I just had a fun conversation with Ronny about how to set up an object
network where children are stored in hashtables keyed on the child's
unique id so that when the child's unique id is changed the parent's
hashtable is easily updateable.
the funnest part is where we were speculating about the quality of
hashing on string. turns out that the default string GetHashCode is
based on sequentially XOR-ing each character of the string to produce a
32-bit value.
plus, this guy
ran into a problem where hashing 350,000 words from an english
dictionary ran into 64 collisions. The example he gave was that "blair"
and "brainlessness" both give you a hash code of 175803953 [try it:
Console.WriteLine( "{0} = {1}", "blair".GetHashCode(),
"brainlessness".GetHashCode() );]
what i'm proud of is that i understood why:
blair
brainlessness
subtract the letters b, l, a, i and r from brainlessness, and you
end up with "nessness". xor is commutative, so the two "blairs" will
come up with the same hashcode; the difference will be the "nessness".
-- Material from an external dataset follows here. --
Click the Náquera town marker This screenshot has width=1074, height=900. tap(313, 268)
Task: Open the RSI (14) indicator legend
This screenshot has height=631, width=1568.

notice that "nessness" repeats "ness" twice. what happens when we xor a
number with itself? all the bits are turned off - we get zero.
therefore, "ness" xor "ness" will be zero. what happens when we xor
"blair" with zero? no bits are changed. therefore, f("blair") =
f("brainlessness"), which is a nice little bit of political
commentary...
to stop blair colliding with brainlessness, you could change
GetHashCode to add 1 to the hashcode every time it steps one character
forward in the string; this would mean that "an" would not collide with
"na", for example, which seems like a nice feature for a hashing
algorithm to have.